With the filing deadline for individual tax returns quickly fading into the rearview mirror, it is tempting for accounting and financial planning professionals to put cryptoassets on the proverbial back burner. A tempting option, but one that would be a disservice to the profession, as the cryptoasset landscape continues to develop at an accelerating rate. Only paying attention to the numerous issues that arise from the cryptoasset ecosystem on a quarterly or annual basis leaves practitioners and clients scrambling for clarity and answers. Non-fungible tokens (NFTs) might be seen by some as just the latest fad or iteration of cryptoassets that need to be contended with, but there are fundamental differences that accounting professionals should keep an eye on moving forward.
It is easy to understand why accounting professionals would not want to focus on NFTs specifically, as there are many other crypto issues that have risen to prominence as of late. Stablecoins, decentralized finance, looming regulatory changes around both issues, and the lack of authoritative guidance from accounting standard setters have all combined to leave the accounting profession with the unenviable task of making standards by market consensus and best practice. Even though the cryptoasset sector has moved quite a long way from the early days of bitcoin dominating every conversation, and many other crypto accounting issues have popped up, NFTs are worthy of additional attention.
Let’s take a look at s few of the accounting specific issues that NFTs have created, and will continue to cause, for the accounting profession even as taxes fade from the headlines.
Every NFT is different. This is perhaps an obvious statement, but on that can easily be overlooked. The very name of the instrument, a non-fungible token, means that by default every single NFT needs to be assessed and accounted for on an individual basis. In addition to making this cryptoasset interesting from a purchasing and ownership perspective, this makes the correct valuation of these instruments a difficult task. Compounding the necessity of evaluating instruments on an individualized basis, NFTs are also not universally issued by centralized organizations.

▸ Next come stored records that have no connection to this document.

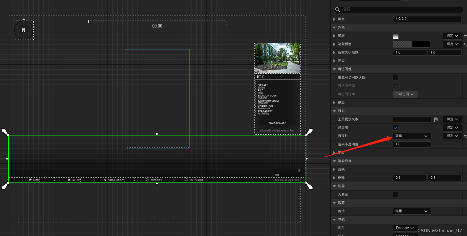Open the 剪切 dropdown showing 继承
This screenshot has width=467, height=236.
tap(412, 211)
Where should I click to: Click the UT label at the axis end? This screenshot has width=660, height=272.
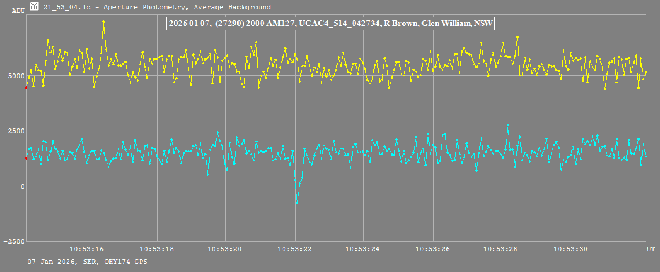651,249
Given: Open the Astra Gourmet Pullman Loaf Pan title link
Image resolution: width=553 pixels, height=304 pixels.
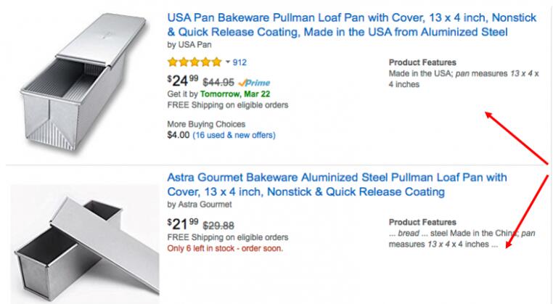Looking at the screenshot, I should pos(337,184).

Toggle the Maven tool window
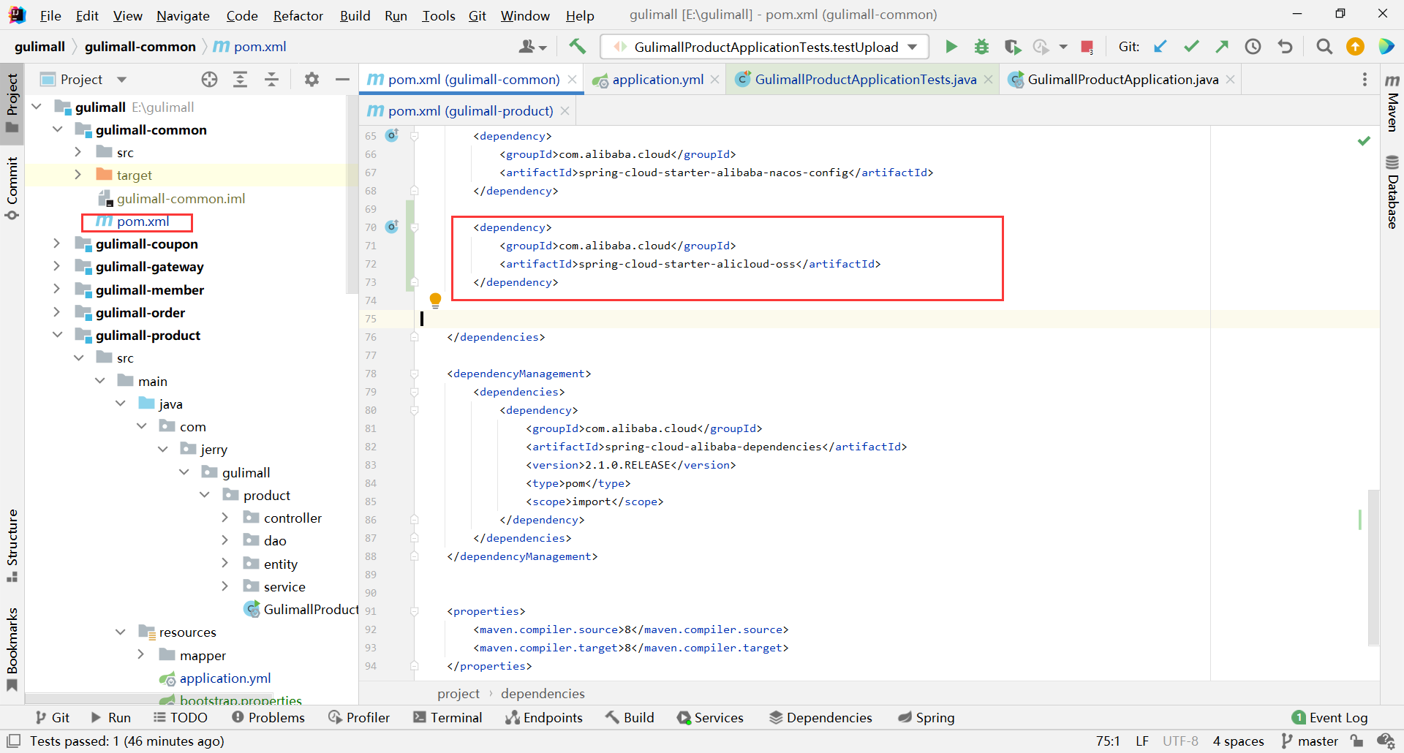coord(1392,102)
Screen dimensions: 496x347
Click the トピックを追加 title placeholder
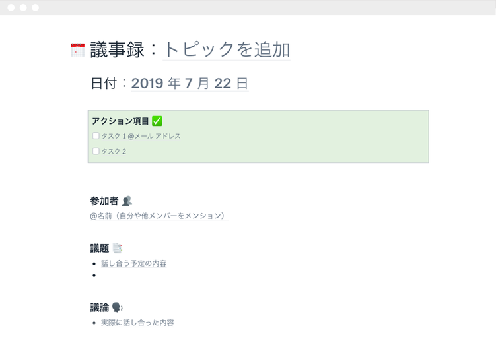click(226, 49)
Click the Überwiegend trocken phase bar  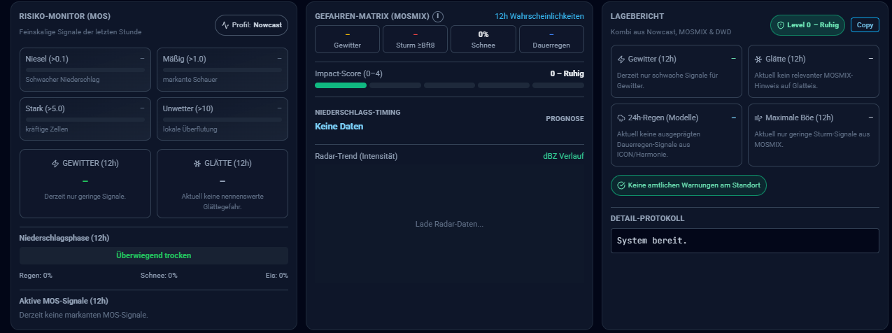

Combining these factors means that, from an accounting perspective, every single NFT can -and often do – have different valuations depending on what marketplace or source is utilized. This lack of standardization also makes financial planning – either investing or tax – more difficult and time consuming since these valuations can, and often do, change.
NFT taxes can vary. Adding to the accounting complexity surrounding NFTs is the reality that the taxes assessed on these instruments can vary quite a bit depending on 1) how the NFT is created, and 2) how the investor in question came to own the NFT. To state it simply, taxpayers can be assessed tax rates at either the ordinary tax rate, at the capital gains rates, or as a collectible asset depending on the specifics of the tax situation. The lack of standards and clarity on these issues from the IRS or other tax authorities continues to complicate these questions.
From an accounting and financial planning point of view this also means that investors can inadvertently end up owing larger tax bills than otherwise might have been planned for, if any planning had been done at all. Stories abounded during this current tax season of investors caught unawares of tax liabilities as a result of crypto trading activities. With NFTs only having come to prominence during 2021 this is definitely something that accountants and advisors will have to plan for as 2022 continues to roll forward.
Financial reporting. Setting aside the tax specific issues that are generated as a result of NFTs, they also further complicate the questions and considerations that investors need to assess from a financial reporting perspective. This question also highlights the fast growing and rapidly changing nature of the NFT subsector of the cryptoasset space; the changing nature of the financial instrument itself. While it is true that NFTs might have originated as a tool or concept that was only linked or connect to digital artwork or virtual assets, this trend is changing.
Tokenization of ownership over physical assets, while not a uniquely new trend or development, has been reinvigorated by the rising interest in NFTs. Be it the CityDAO project, or physical ownership of real estate projects, the implications of NFTs linked to physical assets will create a multitude of accounting and financial related questions.
For example, if an NFT is linked to a real estate development or project, what are the ownership rights and obligations of the tokenholders? Assuming that these rights and obligations are able to assessed and understood, how do these items impact the valuation of the particular token? Additionally, are these valuations going to influence how these NFTs are reported by the investors in question? These are just a sampling of the many questions and open items that accounting professionals should consider moving forward.
NFTs continue to grow and dominate the cryptoasset conversation, with individuals and institutions alike becoming interested and allocating capital to this newest iteration of crypto. As this interest continues to increase, however, there are accounting and financial reporting issues that will begin to come to the surface. These questions and open items, while complicated, are not insurmountable for motivated, engaged, and proactive members of the profession. As always, accountants who proactively engage with clients and colleagues will be able to provide better service and insights to both clients, and the profession at large.